From a billing perspective, keep in mind that notes must be completed and signed prior to submission for payment. A problem that often arises with billing is cloned notes. Cloned notes may have entries worded exactly like previous entries, may lack specific individual information, and may give the appearance that every patient visit details the exact same problem, symptoms, and requires the exact same treatment. If notes are audited by CMS or a private payer and appear to be cloned, this may raise red flags about whether the actual care was provided to support the level of coding billed.
If notes are left in an unlocked state in the EHR, potential risk exists because staff or subsequent providers may unintentionally modify the notes. This could affect patient safety due to future treatment decisions based on the incomplete or altered information. Moreover, in the event of a lawsuit, modifications made after the initial visit note may appear inconsistent, self-serving, and create other hurdles with defensibility. In addition, submission of billing prior to the signature and locking of notes may appear fraudulent.
The adoption of a new EHR system almost always requires changes in office/hospital processes and work flows. Couple this with the fact that not all physicians and staff are comfortable with the use of the EHR system, (or that they are required to use different EHR systems at different locations - hospital vs. office, for example) and it may lead to the creation of work-arounds to accomplish the same level of productivity that was achieved prior to the adoption of the EHR system. Unfortunately, these work-arounds may not reflect the “complete picture” and may lead to inconsistent processes, which can be very confusing and frustrating.
Training and consistency is the key to avoiding systems errors. When staff covers for other staff, if not properly trained, they will have varying differences for the same processes that may lead to ineffective tracking, patient notification of test results, and/or follow-up. This could have an end result of a devastating medical error or delay in medical diagnosis. It is important that everyone on the team be trained and familiar with the EHR system and they all use it in a consistent manner.
Avoiding the pitfalls of inconsistent processes can only be accomplished with a practice-wide focus on the creation of standard processes for use with the EHR. If an EHR system is not meeting the provider’s needs, a provider can work with the vendor rather than allowing staff to create individual work-arounds.
Utilization of an EHR can promote patient safety, improve accessibility of information and enhance continuity of care. However, the adoption of any new technology can have unintended consequences.
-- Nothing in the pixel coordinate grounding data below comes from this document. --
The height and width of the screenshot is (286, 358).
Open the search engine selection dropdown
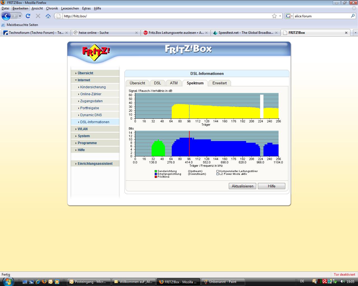click(289, 16)
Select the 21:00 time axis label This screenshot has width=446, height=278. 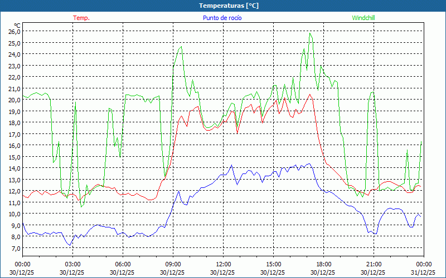click(374, 264)
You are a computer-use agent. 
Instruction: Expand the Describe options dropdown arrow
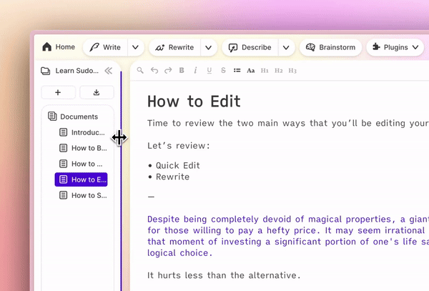coord(285,47)
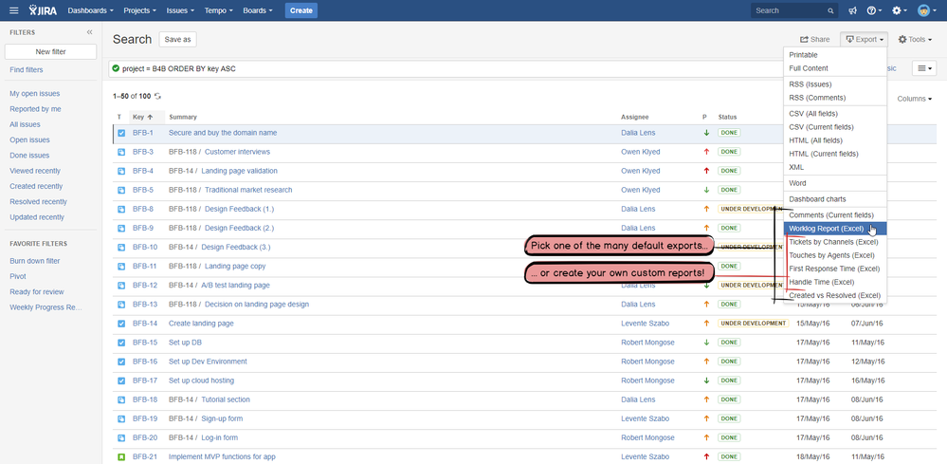Image resolution: width=947 pixels, height=464 pixels.
Task: Open the BFB-14 Create landing page issue
Action: 201,324

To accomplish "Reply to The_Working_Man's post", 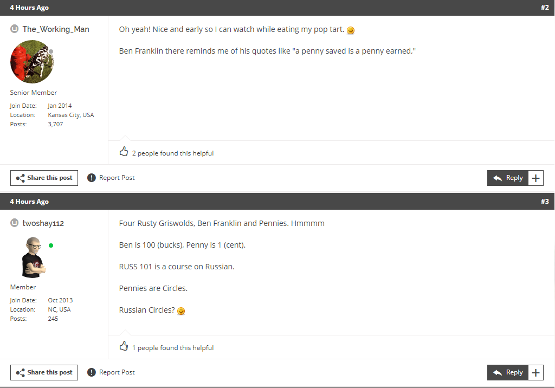I will [507, 178].
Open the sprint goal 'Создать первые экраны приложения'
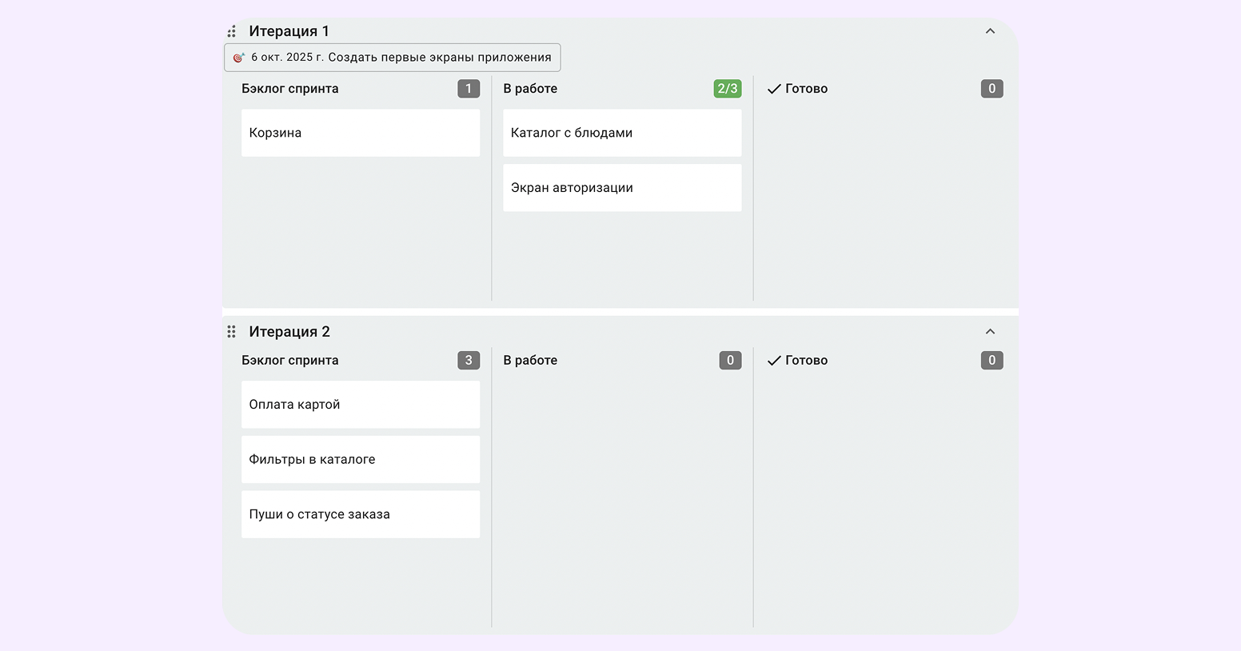Screen dimensions: 1241x651 393,58
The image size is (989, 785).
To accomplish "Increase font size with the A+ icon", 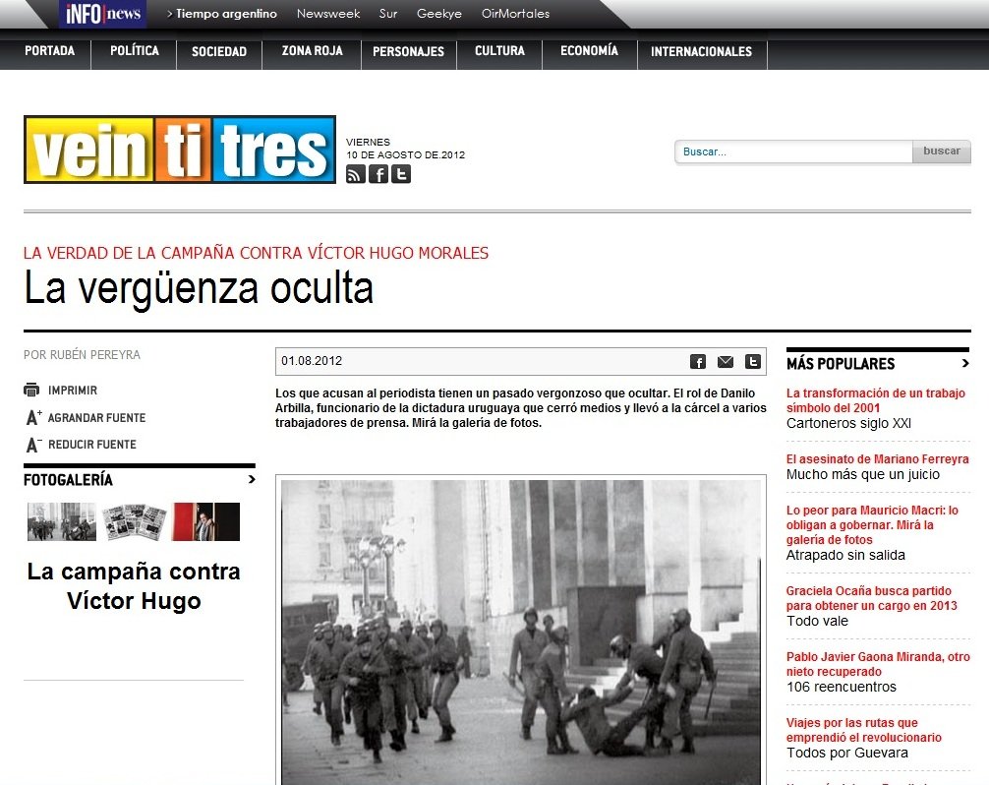I will point(32,417).
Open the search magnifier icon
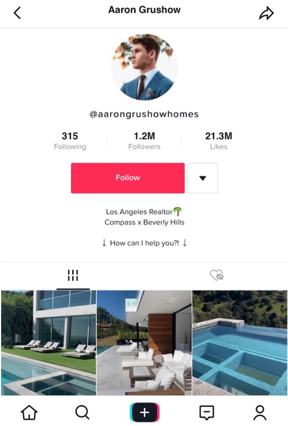288x426 pixels. (82, 412)
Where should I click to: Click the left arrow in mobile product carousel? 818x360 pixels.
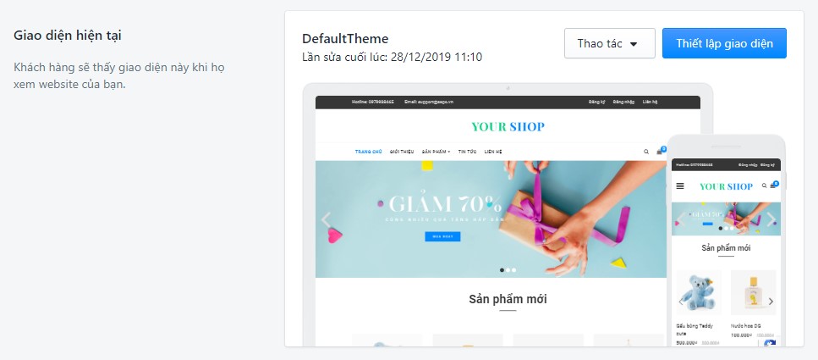click(x=681, y=302)
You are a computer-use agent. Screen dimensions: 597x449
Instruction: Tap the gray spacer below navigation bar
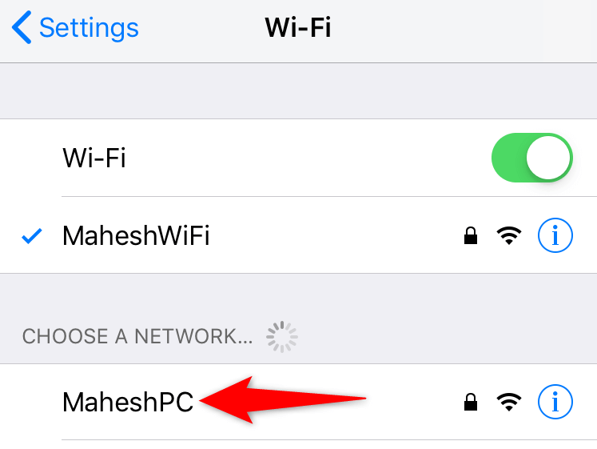click(299, 90)
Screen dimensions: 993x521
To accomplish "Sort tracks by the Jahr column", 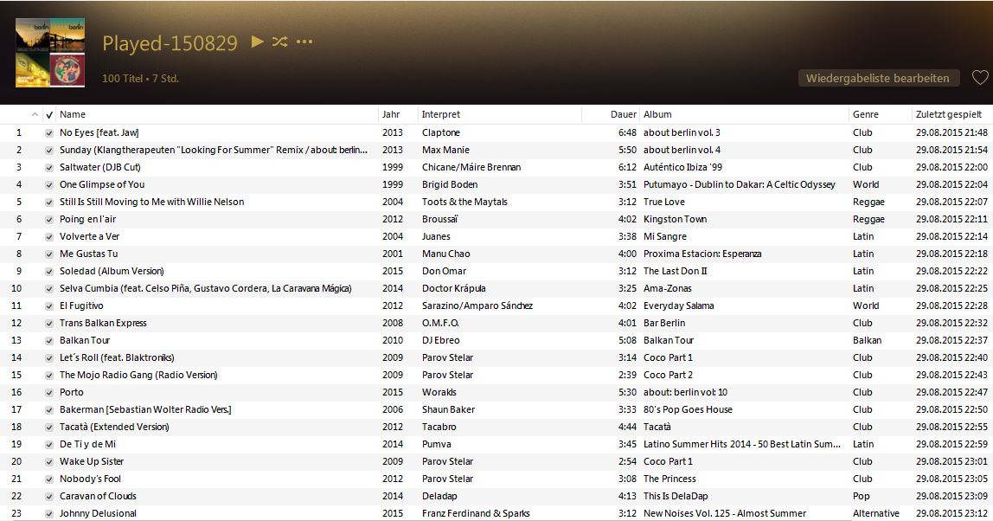I will pyautogui.click(x=391, y=114).
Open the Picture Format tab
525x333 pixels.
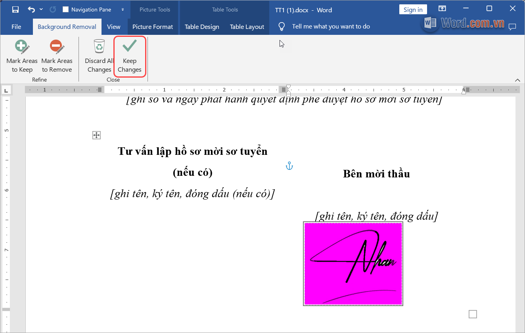[x=153, y=27]

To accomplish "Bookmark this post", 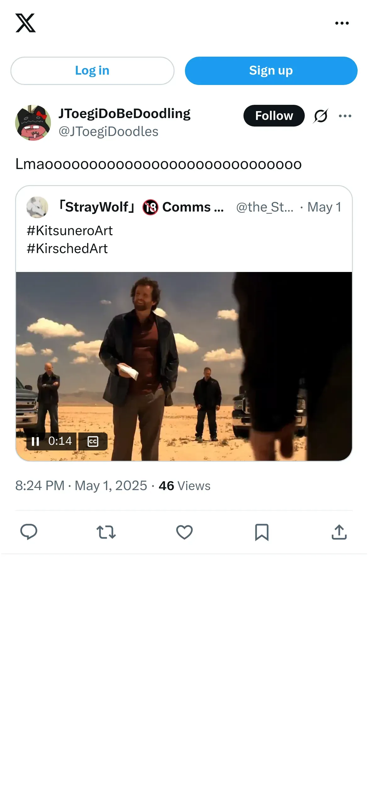I will point(262,532).
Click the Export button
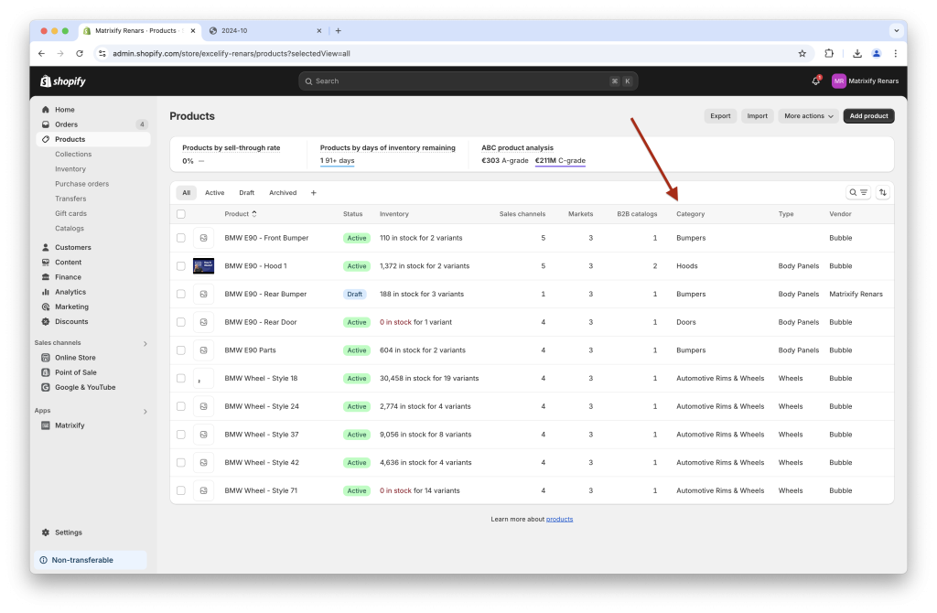The height and width of the screenshot is (613, 937). 720,115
Having an awareness of the potential pitfalls is the first step to ensuring notes are an accurate representation of the patient findings and treatment provided. In part two, to be published in the April 2019 edition of The Sentinel, we will examine audit trails and laws surrounding EHRs.
Jeffrey A. Woods is the Director of Risk Education in the Risk Education and Evaluation Services Department at SVMIC. Jeff received his Bachelor of Science degree from the University of Tennessee Martin and his Juris Doctorate degree from the University of Tennessee Knoxville. Following graduation, he practiced law in Knoxville for almost 15 years, advising physicians and healthcare providers and defending them in malpractice claims. He is licensed to practice in Tennessee and all Federal courts, including the United States Supreme Court. He is a member of the Tennessee Bar Association.
Jeff joined SVMIC in 2003 and was a Senior Claims Attorney until 2015 when he transferred to his current position.